El veredicto
Right, let me get this straight. Rebecca — a UX/UI designer, someone whose ENTIRE JOB is making things work beautifully for users — has built a portfolio that takes nearly TEN SECONDS to load on mobile. TEN. SECONDS. That's not a loading screen, that's a bloody hostage situation! The visual design is clean, I'll give her that — tasteful, restrained, the kind of minimalism that actually works. The personal story from Sociology at CUHK to Politecnico di Milano? Genuinely compelling arc. She's got Meta on her résumé, 10 testimonials with photos sitting somewhere — and yet NONE of that firepower makes it into the hero or the page copy. It's like having wagyu beef in the walk-in and serving the customer plain toast. The hero has no CTA, the copy is thinner than consommé at 228 words, the SEO is nonexistent (title tag is just 'rework' — REWORK WHAT, exactly?), and that 9.92s LCP means half your recruiters have already closed the tab and moved on to someone who respects their time. The bones are genuinely good here. The taste level is there. But Rebecca, love — you need to cook this portfolio with the same care you'd bring to a client project, because right now you're the cobbler whose children have no shoes.
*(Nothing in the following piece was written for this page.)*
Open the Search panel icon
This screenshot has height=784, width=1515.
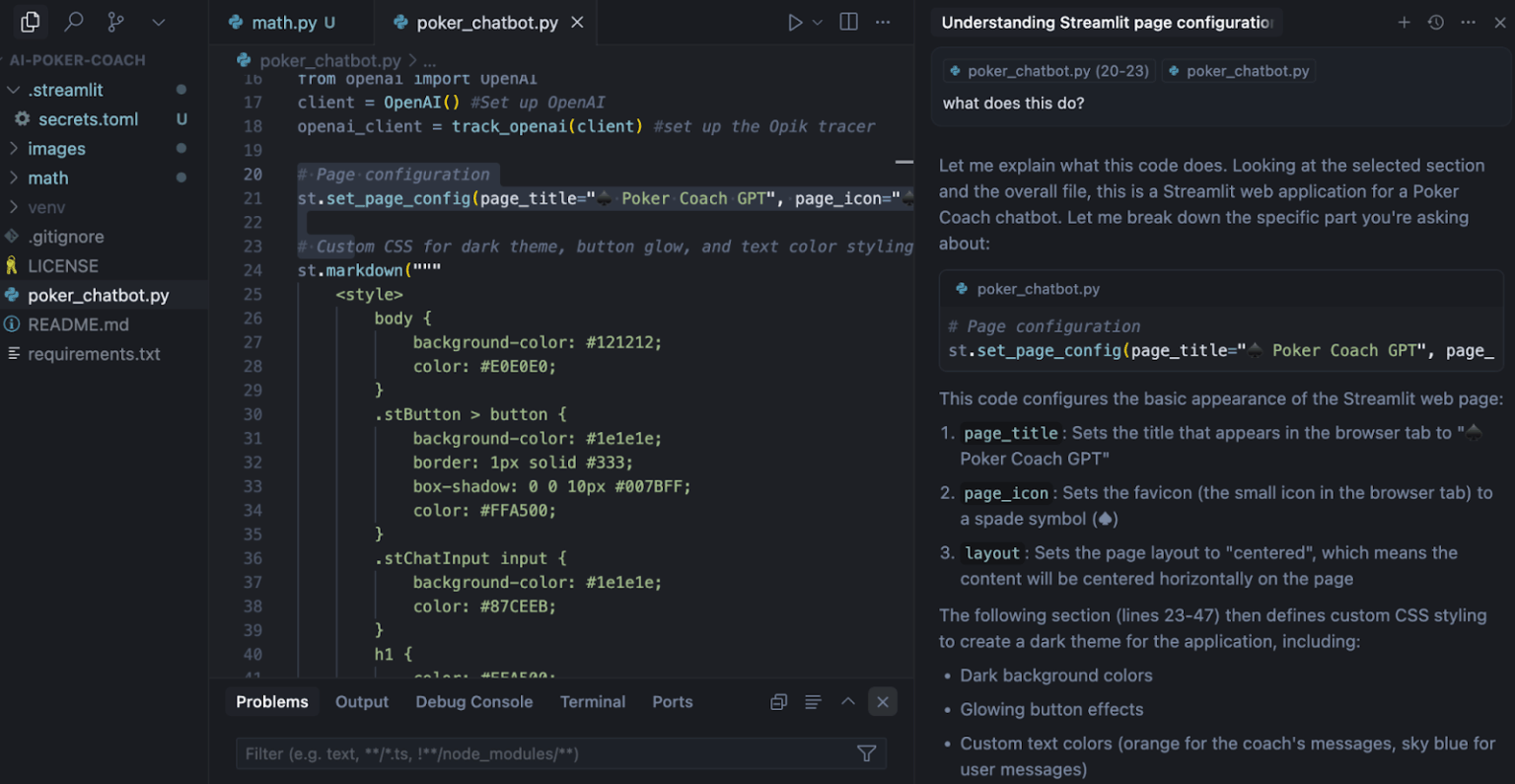click(74, 21)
A Designer's Portfolio That Forgot Designers Get Judged Too
Look, Rebecca clearly knows how to design — the work gallery has 11 projects, the personal story is genuinely interesting (Sociology to Politecnico di Milano is a great arc), and the overall aesthetic is clean enough to not embarrass itself. BUT. This is a portfolio. A UX designer's portfolio. The one artifact in the universe where you absolutely cannot afford to have a 9.92 second mobile LCP, a hero section with no CTA, and a meta description that doesn't exist. You're selling your ability to create great user experiences, and the first user experience a recruiter gets is waiting a full 10 seconds on their phone while your decorative circle photos load. That's not irony, Rebecca. That's a war crime. The bones are good. The execution needs the same thoughtfulness you presumably bring to client work.
Sección Hero
CRITICAL
Oh, Rebecca. REBECCA. You're a UX/UI designer and your hero section has NO call-to-action?! That's like me opening a restaurant and forgetting to put a door on it — people can SEE the food, they just can't bloody GET to it!
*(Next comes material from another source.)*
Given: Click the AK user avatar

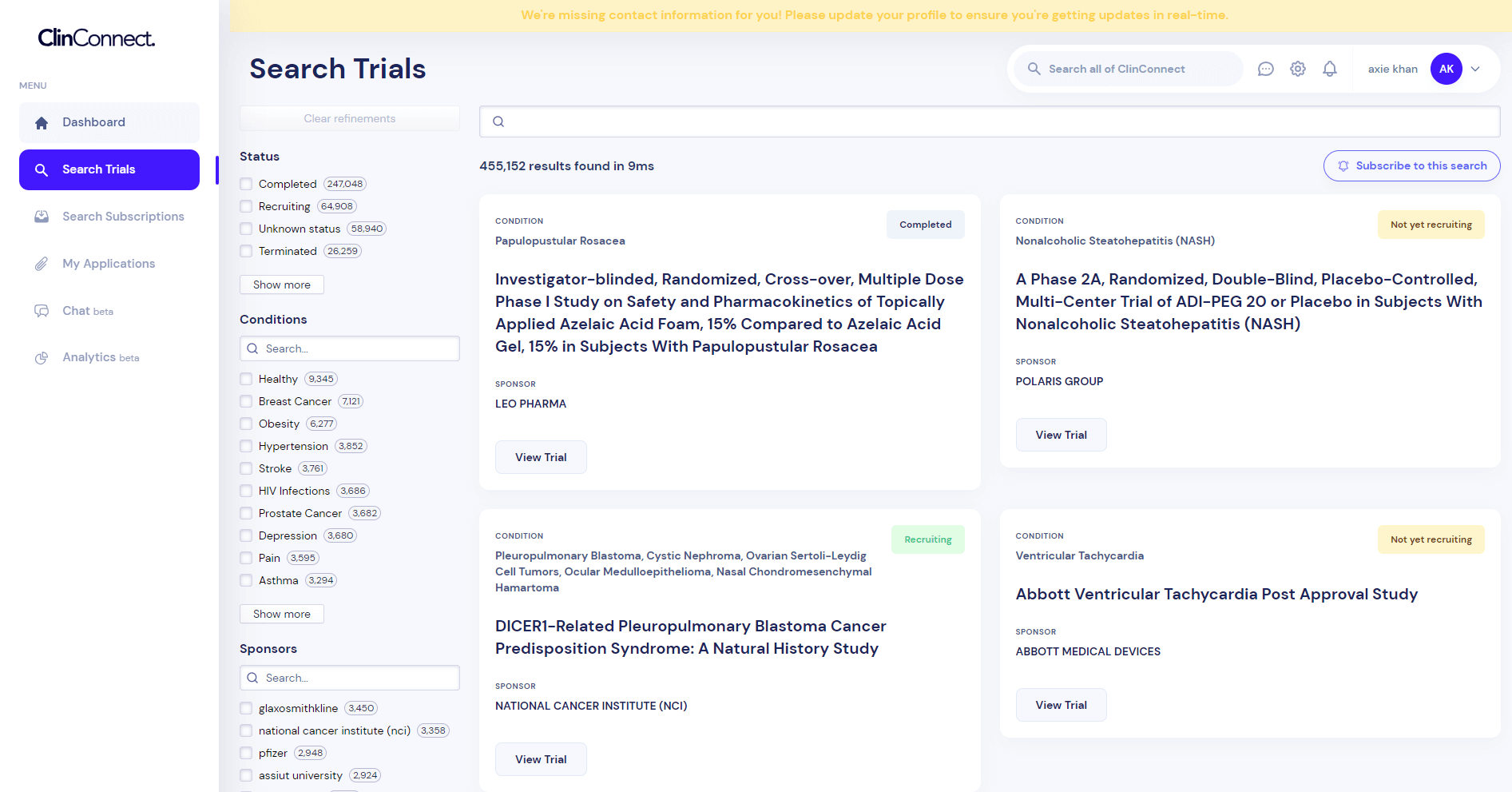Looking at the screenshot, I should 1446,69.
Let's start with what's actually working, because I'm not a monster. The opening line — 👋🏼 Hello, Im Rebecca, a UX/UI designer who designs with users in mind and business impact in focus' — is genuinely better than the soggy Creative Visionary nonsense I see on 90% of portfolios. You get the who, the what, and a hint of your philosophy in one breath. That's a well-seasoned sentence. Bravo.
But then! THEN! Instead of following that solid intro with a reason to keep scrolling — a button, a link, even a cheeky arrow pointing downward — you've surrounded it with four decorative circular photos of... the ocean? Some birds? A ferris wheel? What IS this, your holiday scrapbook?! These images communicate NOTHING about your design work, your skills, or why someone should hire you. They're garnish on an empty plate!
Here's what kills me: you've worked with Meta. META! You have 10 testimonials with photos! And yet your hero section mentions NONE of this. You're sitting on a Michelin-star ingredient list and serving a bowl of plain broth. That scrolling ticker — Sociology User Experience Communication Journalism — is trendy, sure, but a first-time visitor has no idea if those are your skills, your degree subjects, or your Wordle guesses from last week.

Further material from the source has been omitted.